Jean-Pierre Bonzini, caricature du Français moyen, employé zélé dans une zone d'activité commerciale, ce nouveau foyer de l'activité humaine ou "il fait chaud l'hiver et frais l'été", broyé par la pression de son emploi et de sa vie familiale rejoins son frère "Not", un nostalgique de l'idéal punk qui se targue d'être "le plus vieux punk à chiens d'Europe". S'en suit une quête de la liberté par delà la solitude et l'indifférence dans le froid décor de préfabriqués et de places de parking. A la fois drôle et tragique, "Le grand soir" dépeint la pénible survivance de l'Idéal dans un monde "au norme, avec des produits aux normes et des gens aux normes". Quel espoir reste-il pour la condition humaine ? La 8-6 ; un dionysiaque concert des Wampas dont les séquences ponctuent le film ; l'abstraction de toute réalité matérielle.

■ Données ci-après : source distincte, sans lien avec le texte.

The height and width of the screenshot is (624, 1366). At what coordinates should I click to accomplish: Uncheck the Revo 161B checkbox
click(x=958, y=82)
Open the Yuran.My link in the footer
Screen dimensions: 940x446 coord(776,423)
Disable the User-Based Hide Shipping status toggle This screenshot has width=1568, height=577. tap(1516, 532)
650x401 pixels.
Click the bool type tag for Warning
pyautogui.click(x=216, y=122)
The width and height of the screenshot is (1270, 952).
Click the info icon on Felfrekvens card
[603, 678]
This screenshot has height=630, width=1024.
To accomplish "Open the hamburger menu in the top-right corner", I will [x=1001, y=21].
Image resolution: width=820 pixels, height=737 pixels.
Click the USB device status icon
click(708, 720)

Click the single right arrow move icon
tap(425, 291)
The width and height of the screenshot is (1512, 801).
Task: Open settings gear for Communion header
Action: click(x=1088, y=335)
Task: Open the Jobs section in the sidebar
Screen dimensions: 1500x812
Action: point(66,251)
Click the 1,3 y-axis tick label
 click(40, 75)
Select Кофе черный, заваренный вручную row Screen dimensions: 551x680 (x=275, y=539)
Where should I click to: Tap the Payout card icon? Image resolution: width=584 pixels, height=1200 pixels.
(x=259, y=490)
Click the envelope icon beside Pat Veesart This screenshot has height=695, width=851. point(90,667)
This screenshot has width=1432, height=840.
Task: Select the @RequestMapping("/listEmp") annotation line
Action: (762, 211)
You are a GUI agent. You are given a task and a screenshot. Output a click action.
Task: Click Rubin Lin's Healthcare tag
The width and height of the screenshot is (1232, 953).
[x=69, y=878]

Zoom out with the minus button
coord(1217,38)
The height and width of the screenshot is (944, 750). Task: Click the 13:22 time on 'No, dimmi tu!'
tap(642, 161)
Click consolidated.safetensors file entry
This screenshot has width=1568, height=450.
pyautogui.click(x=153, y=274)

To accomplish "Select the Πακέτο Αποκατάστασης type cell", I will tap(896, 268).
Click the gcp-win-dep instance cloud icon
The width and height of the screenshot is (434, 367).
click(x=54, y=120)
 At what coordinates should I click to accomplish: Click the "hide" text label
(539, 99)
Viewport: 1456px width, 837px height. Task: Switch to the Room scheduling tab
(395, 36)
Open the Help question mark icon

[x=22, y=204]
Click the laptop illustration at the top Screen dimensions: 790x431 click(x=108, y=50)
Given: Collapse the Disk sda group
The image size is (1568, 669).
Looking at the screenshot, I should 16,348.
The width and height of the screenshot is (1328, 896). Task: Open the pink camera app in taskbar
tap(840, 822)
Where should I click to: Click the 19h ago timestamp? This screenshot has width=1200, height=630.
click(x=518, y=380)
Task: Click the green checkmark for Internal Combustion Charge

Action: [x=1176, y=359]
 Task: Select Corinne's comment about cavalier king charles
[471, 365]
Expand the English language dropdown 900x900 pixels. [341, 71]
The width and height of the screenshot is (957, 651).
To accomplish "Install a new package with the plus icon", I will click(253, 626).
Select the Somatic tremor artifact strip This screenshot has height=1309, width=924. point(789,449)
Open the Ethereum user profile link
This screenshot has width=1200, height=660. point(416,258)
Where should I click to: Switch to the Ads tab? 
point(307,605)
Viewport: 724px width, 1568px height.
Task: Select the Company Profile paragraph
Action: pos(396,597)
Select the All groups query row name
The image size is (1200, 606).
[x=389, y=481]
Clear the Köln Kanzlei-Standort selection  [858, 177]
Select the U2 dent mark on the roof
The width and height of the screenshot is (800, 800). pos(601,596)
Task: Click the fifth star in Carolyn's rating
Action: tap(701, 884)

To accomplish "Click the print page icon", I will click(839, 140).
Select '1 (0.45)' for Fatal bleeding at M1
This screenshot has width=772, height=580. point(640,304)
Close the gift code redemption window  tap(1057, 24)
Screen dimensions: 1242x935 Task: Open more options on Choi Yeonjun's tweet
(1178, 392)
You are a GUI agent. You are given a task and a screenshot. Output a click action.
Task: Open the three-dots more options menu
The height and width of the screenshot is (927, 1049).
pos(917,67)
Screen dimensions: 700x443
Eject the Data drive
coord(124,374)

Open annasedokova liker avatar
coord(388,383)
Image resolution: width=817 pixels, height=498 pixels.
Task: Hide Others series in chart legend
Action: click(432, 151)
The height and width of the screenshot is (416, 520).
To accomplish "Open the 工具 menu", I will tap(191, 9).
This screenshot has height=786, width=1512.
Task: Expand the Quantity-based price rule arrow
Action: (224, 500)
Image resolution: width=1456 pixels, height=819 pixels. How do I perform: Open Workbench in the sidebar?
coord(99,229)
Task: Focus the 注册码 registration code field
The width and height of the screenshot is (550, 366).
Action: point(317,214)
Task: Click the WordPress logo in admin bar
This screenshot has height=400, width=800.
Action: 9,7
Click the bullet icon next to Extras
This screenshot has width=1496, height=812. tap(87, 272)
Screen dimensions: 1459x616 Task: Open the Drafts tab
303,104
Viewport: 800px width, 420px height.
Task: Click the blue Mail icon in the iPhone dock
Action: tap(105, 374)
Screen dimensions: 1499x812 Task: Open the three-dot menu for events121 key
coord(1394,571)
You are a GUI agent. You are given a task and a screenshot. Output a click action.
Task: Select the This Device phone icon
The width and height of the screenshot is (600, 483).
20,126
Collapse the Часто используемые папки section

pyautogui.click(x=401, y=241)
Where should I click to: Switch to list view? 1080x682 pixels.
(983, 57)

Dramatiquement actuel, porté par un jeu d'acteurs excellent, ce film dépeint la société de consommation sans s'adonner pour autant à un réel engagement social. Le burlesque et l'absurde, la bêtise omniprésente confèrent plutôt à la dérision désintéressée voire au cynisme. Les spectateurs désireux d'émotions que nous sommes tous auraient souhaités un message plus net, une critique plus cinglante. Malgré une idée de départ fort bonne, l'histoire ne décolle jamais vraiment : Force ou faiblesse ? Cette "carence" ne trahit pas un film sur la morosité de nos sociétés, sur l'idéal déçu.
On conclurait en disant que "Le grand soir" est un bon film, serti de scènes hilarantes, de plans de caméras exceptionnels, d'une bande son remarquable.